You are viewing a plain text version of this content. The canonical link for it is here.
Posted to user@flink.apache.org by James Sandys-Lumsdaine <ja...@hotmail.com> on 2021/08/10 14:58:20 UTC

Questions on reading JDBC data with Flink Streaming API

Hello,



I'm starting a new Flink application to allow my company to perform lots of reporting. We have an existing legacy system with most the data we need held in SQL Server databases. We will need to consume data from these databases initially before starting to consume more data from newly deployed Kafka streams.



I've spent a lot of time reading the Flink book and web pages but I have some simple questions and assumptions I hope you can help with so I can progress.



Firstly, I am wanting to use the DataStream API so we can both consume historic data and also realtime data. I do not think I want to use the DataSet API but I also don't see the point in using the SQL/Table apis as I would prefer to write my functions in Java classes. I need to maintain my own state and it seems DataStream keyed functions are the way to go.



Now I am trying to actually write code against our production databases I need to be able to read in "streams" of data with SQL queries - there does not appear to be a JDBC source connector so I think I have to make the JDBC call myself and then possibly create a DataSource using env.fromElements(). Obviously this is a "bounded" data set but how else am I meant to get historic data loaded in? In the future I want to include a Kafka stream as well which will only have a few weeks worth of data so I imagine I will sometimes need to merge data from a SQL Server/Snowflake database with a live stream from a Kafka stream. What is the best practice for this as I don't see examples discussing this.

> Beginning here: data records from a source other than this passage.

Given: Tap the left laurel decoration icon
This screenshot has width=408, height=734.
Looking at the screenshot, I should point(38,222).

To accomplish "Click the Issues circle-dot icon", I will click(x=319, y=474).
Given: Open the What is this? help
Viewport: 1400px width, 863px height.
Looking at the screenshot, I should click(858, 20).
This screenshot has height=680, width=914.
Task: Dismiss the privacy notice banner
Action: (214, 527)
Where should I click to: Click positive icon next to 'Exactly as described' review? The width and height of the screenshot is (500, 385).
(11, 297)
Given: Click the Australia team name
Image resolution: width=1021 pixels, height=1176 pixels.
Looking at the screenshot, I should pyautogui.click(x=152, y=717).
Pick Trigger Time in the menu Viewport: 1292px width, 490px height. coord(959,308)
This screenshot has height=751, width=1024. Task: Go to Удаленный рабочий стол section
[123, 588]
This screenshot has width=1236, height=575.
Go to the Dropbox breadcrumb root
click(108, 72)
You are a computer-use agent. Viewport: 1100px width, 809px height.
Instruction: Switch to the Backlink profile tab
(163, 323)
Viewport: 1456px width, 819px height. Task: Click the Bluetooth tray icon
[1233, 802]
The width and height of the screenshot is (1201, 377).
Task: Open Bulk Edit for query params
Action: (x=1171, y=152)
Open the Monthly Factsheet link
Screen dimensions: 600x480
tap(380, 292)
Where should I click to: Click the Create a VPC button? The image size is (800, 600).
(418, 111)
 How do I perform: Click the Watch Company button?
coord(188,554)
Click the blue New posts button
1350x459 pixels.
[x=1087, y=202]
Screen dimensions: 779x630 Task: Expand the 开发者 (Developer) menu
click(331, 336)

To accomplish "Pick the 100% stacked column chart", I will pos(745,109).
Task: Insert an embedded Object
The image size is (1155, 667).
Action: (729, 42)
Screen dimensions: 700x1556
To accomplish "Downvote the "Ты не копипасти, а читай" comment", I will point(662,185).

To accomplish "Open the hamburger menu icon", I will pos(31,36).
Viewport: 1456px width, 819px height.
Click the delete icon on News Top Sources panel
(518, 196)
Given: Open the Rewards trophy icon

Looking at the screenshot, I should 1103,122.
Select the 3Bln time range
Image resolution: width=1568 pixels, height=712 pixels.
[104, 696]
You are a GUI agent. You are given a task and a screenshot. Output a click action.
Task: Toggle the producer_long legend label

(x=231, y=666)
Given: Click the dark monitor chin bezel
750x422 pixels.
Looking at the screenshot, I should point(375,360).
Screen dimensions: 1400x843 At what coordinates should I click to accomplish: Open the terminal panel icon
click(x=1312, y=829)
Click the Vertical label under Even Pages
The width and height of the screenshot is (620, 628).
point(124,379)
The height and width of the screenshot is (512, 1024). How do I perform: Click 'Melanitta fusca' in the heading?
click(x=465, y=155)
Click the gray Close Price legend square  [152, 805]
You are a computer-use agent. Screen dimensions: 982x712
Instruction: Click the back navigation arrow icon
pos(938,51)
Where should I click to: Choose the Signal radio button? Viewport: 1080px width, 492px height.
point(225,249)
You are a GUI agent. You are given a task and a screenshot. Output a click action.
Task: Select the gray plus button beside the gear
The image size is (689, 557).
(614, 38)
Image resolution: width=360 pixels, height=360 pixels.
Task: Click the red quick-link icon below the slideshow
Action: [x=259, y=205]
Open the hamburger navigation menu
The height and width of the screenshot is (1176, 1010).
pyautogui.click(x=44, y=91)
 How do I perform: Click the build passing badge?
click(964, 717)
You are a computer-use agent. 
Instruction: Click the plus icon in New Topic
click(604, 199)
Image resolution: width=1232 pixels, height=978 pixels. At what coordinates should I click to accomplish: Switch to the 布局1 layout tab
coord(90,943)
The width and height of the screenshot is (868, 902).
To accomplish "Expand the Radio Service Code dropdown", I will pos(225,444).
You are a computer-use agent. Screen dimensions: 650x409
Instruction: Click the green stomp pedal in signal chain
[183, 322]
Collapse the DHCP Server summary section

With retrieving data from a JDBC source, I have also seen some examples using a StreamingTableEnvironment - am I meant to use this somehow instead to query data from a JDBC connection into my DataStream functions etc? Again, I want to write my functions in Java not some Flink SQL. Is it best practice to use a StreamingTableEnvironment to query JDBC data if I'm only using the DataStream API?



Thanks in advance - I'm sure I will have plenty more high-level questions like this.


Re: Questions on reading JDBC data with Flink Streaming API

Posted by Fuyao Li <fu...@oracle.com>.
Hello James,

To stream real time data out of the database. You need to spin up a CDC instance. For example, Debezium[1]. With the CDC engine, it streams out changed data to Kafka (for example). You can consume the message from Kafka using FlinkKafkaConsumer.
For history data, it could be considered as a bounded data stream processing using JDBC connector.

[1] https://ci.apache.org/projects/flink/flink-docs-release-1.13/docs/connectors/table/formats/debezium/
[2] https://ci.apache.org/projects/flink/flink-docs-release-1.13/docs/connectors/datastream/jdbc/

Thanks,
Fuyao

From: James Sandys-Lumsdaine <ja...@hotmail.com>
Date: Tuesday, August 10, 2021 at 07:58
To: user@flink.apache.org <us...@flink.apache.org>
Subject: [External] : Questions on reading JDBC data with Flink Streaming API

Hello,



I'm starting a new Flink application to allow my company to perform lots of reporting. We have an existing legacy system with most the data we need held in SQL Server databases. We will need to consume data from these databases initially before starting to consume more data from newly deployed Kafka streams.



I've spent a lot of time reading the Flink book and web pages but I have some simple questions and assumptions I hope you can help with so I can progress.



Firstly, I am wanting to use the DataStream API so we can both consume historic data and also realtime data. I do not think I want to use the DataSet API but I also don't see the point in using the SQL/Table apis as I would prefer to write my functions in Java classes. I need to maintain my own state and it seems DataStream keyed functions are the way to go.



Now I am trying to actually write code against our production databases I need to be able to read in "streams" of data with SQL queries - there does not appear to be a JDBC source connector so I think I have to make the JDBC call myself and then possibly create a DataSource using env.fromElements(). Obviously this is a "bounded" data set but how else am I meant to get historic data loaded in? In the future I want to include a Kafka stream as well which will only have a few weeks worth of data so I imagine I will sometimes need to merge data from a SQL Server/Snowflake database with a live stream from a Kafka stream. What is the best practice for this as I don't see examples discussing this.



With retrieving data from a JDBC source, I have also seen some examples using a StreamingTableEnvironment - am I meant to use this somehow instead to query data from a JDBC connection into my DataStream functions etc? Again, I want to write my functions in Java not some Flink SQL. Is it best practice to use a StreamingTableEnvironment to query JDBC data if I'm only using the DataStream API?



Thanks in advance - I'm sure I will have plenty more high-level questions like this.